Spy for the Queen of Scots

Written by Theresa Breslin
Review by Linda Lawlor

Mary, Queen of Scots has sometimes been criticised as vain and foolish, but this fascinating account of her reign does much to redress that. It is told by Jenny, the Queen’s closest friend, who is privy to her misgivings and her struggles, and who sees at first hand the attempts made by John Knox and the various factions at Court to influence and later to destroy the young Queen.

Jenny is Mary’s constant companion, working quietly in the background to detect the spies, poisoners and traitors who threaten the Queen. Her affectionate, fiercely loyal character gives the book a depth and resonance no mere historical account could achieve, and her own doubts about the man she herself has fallen in love with effectively mirror the uncertainty of the Queen’s situation.
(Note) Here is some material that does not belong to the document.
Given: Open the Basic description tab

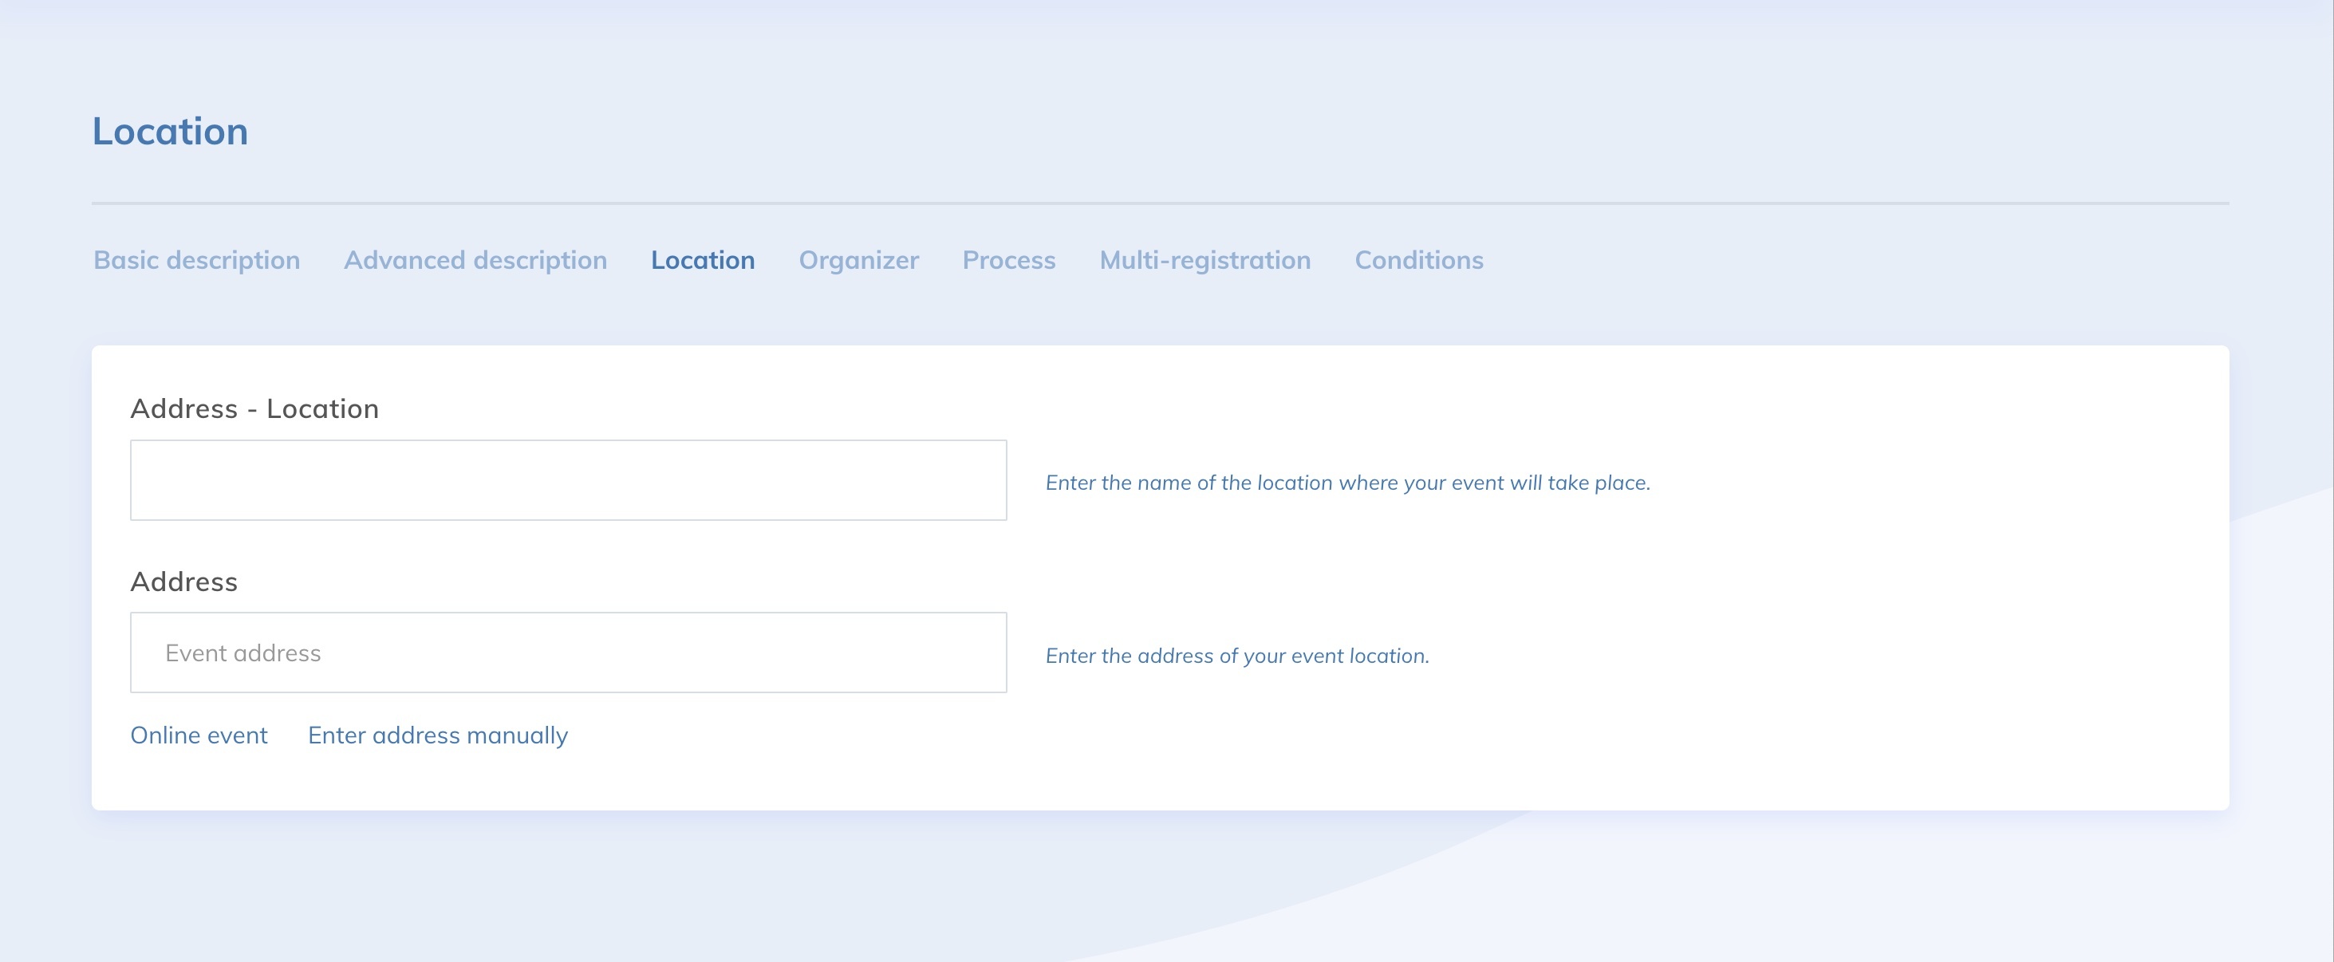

Breslin has previously won the Carnegie medal for children’s fiction, and her Remembrance is a modern classic. This book in its turn will not disappoint. With a few deft details she captures the atmosphere of a court in turmoil, where luxury and extravagance are the backdrop for plotting and intrigue, and while Jenny is ready to do anything she can to protect the Queen, she is always presented as a girl of her time and her station. It is a thrilling tale, full of midnight escapes and daring rescues, and the fact that readers already knows its sad outcome will not prevent them from thoroughly enjoying it.